Another impact of US policies on the natural gas market is the imposition of economic sanctions on gas-producing countries. The United States has imposed sanctions on Russia and Iran, which has affected gas supplies from these two countries. These sanctions have led to gas markets shifting to more reliance on alternative suppliers such as the United States and Qatar.

Europe is highly dependent on Russian gas, so imposing sanctions on Russia or reducing cooperation with other producing countries has wide-ranging implications. In such cases, European countries are turning to new markets such as the United States for LNG.

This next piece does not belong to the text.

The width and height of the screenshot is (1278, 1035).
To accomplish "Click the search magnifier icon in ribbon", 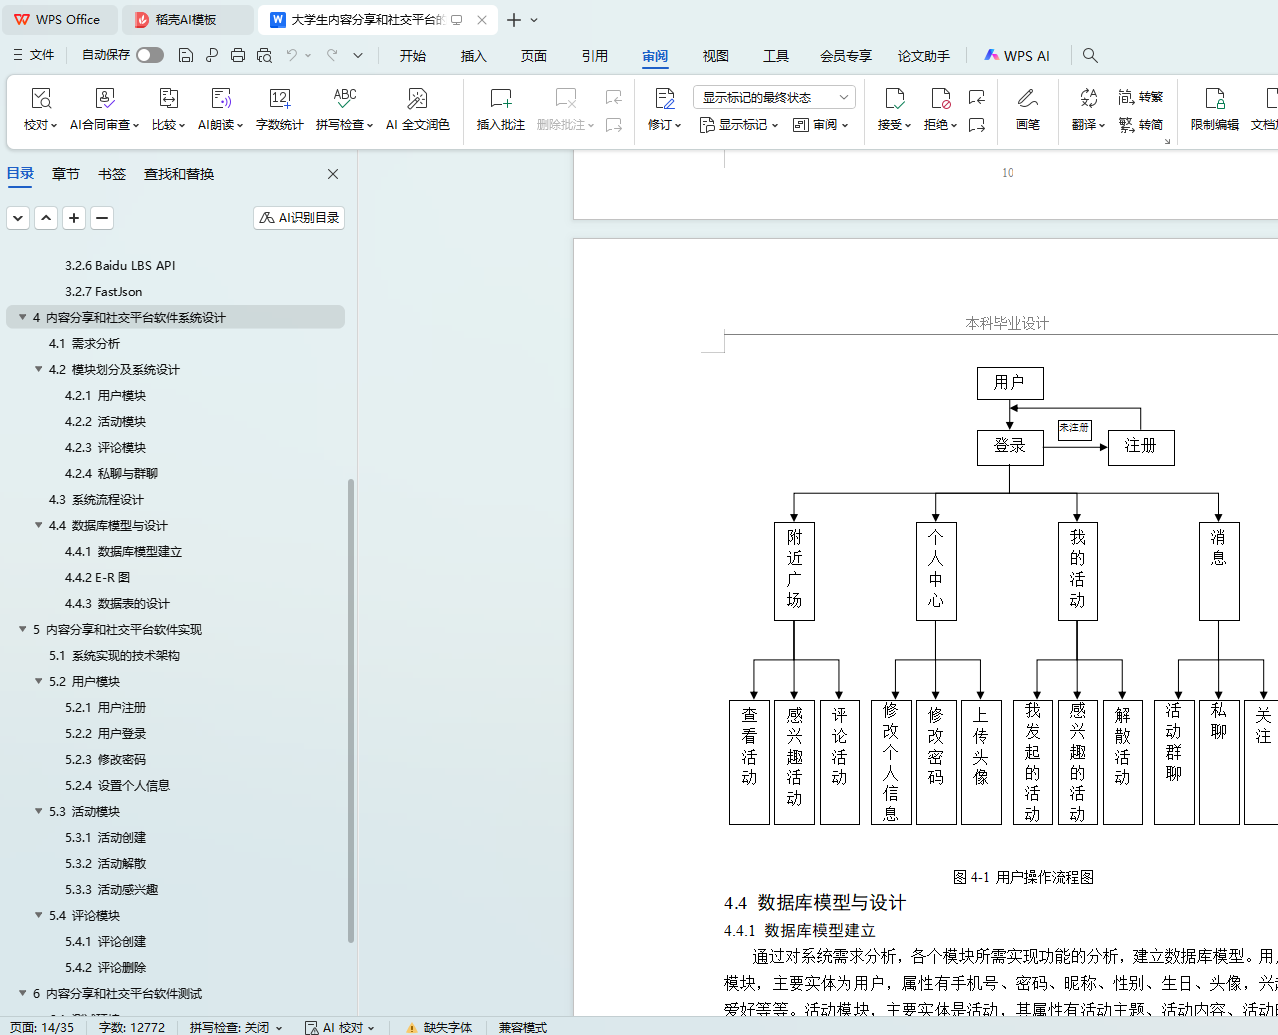I will (x=1090, y=56).
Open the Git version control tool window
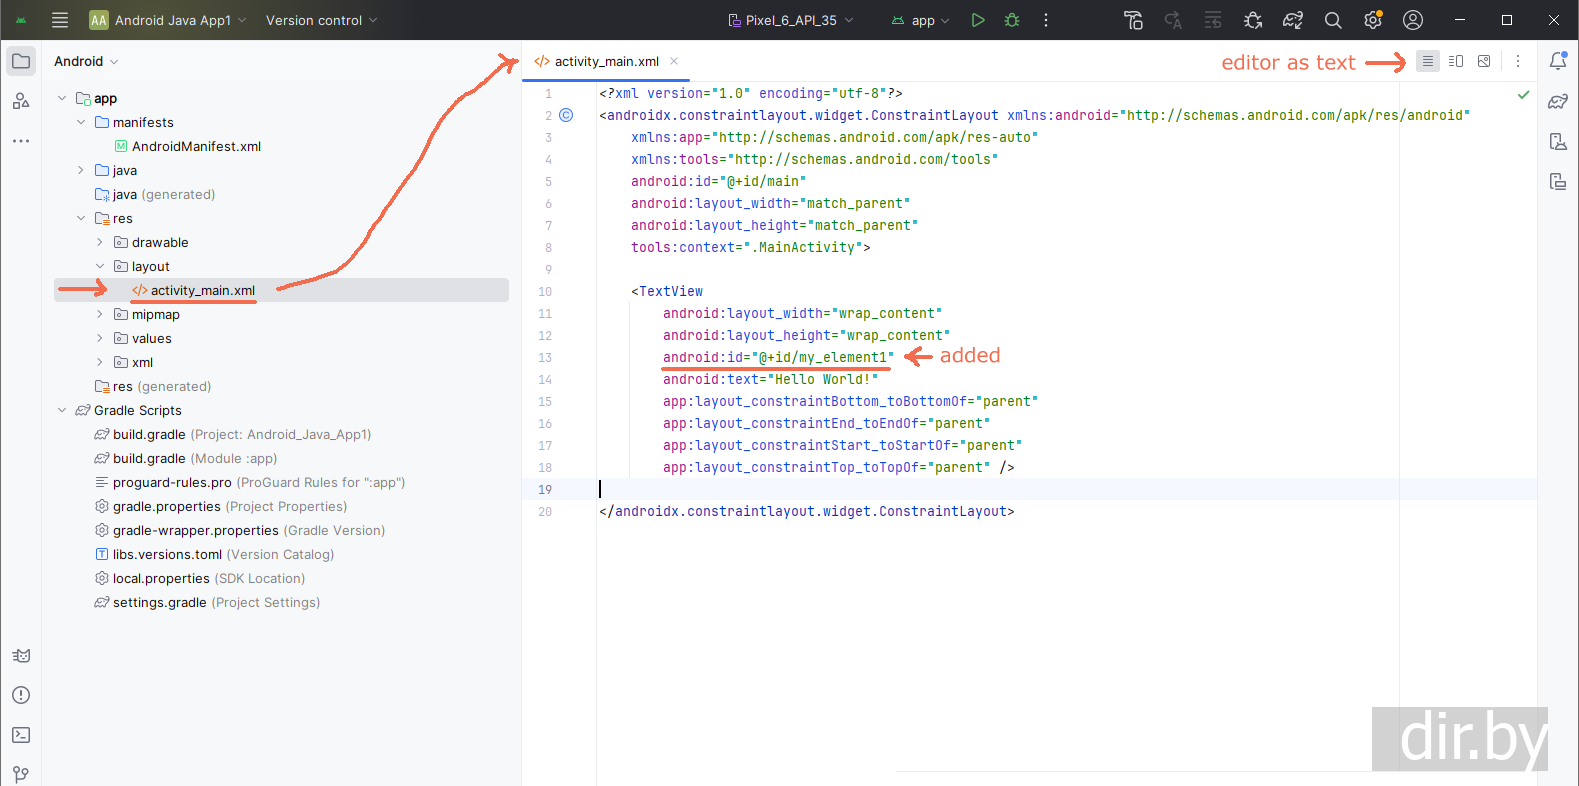This screenshot has height=786, width=1579. 21,774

The impact of cold weather on prices in Europe

Meanwhile, gas prices in Europe remained high in January, due to several factors, most notably the disruption of gas supplies via the Russian pipeline through Ukraine. In addition, early cold snaps in northwestern Europe contributed to increased natural gas consumption, prompting several countries in the region to increase their LNG imports.

US Gas Imports to Europe Increase

As a result of increased demand in Europe due to low temperatures, US LNG imports recorded high levels, reaching their highest level since January 2024. This increase in imports clearly reflects changes in natural gas flows due to changes in weather and higher energy demand in Europe.

Analysis and Future Forecasts

Spark Commodities, a gas market analysis company, said that LNG ships are heading towards Europe as US arbitration on gas exports to Asian markets continues to close. Geopolitical and economic factors will continue to shape future market trends, causing natural gas prices in Europe to remain high in the coming weeks.

In addition, the February 2025 US arbitrage assessments indicate that arbitrage to Asian markets remains locked in at -$0.845 per mmBtu. This assessment confirms that incentives still encourage US vessels to deliver gas to Northwest European markets rather than to Asia.

Clearly, European natural gas markets will continue to face complex challenges in the near future. New policies that US President Trump may take after taking office will have far-reaching implications for market dynamics. The EU closely monitors the situation and considers imposing restrictions on Russian gas imports. Gas markets adjust to ongoing changes in supply and demand.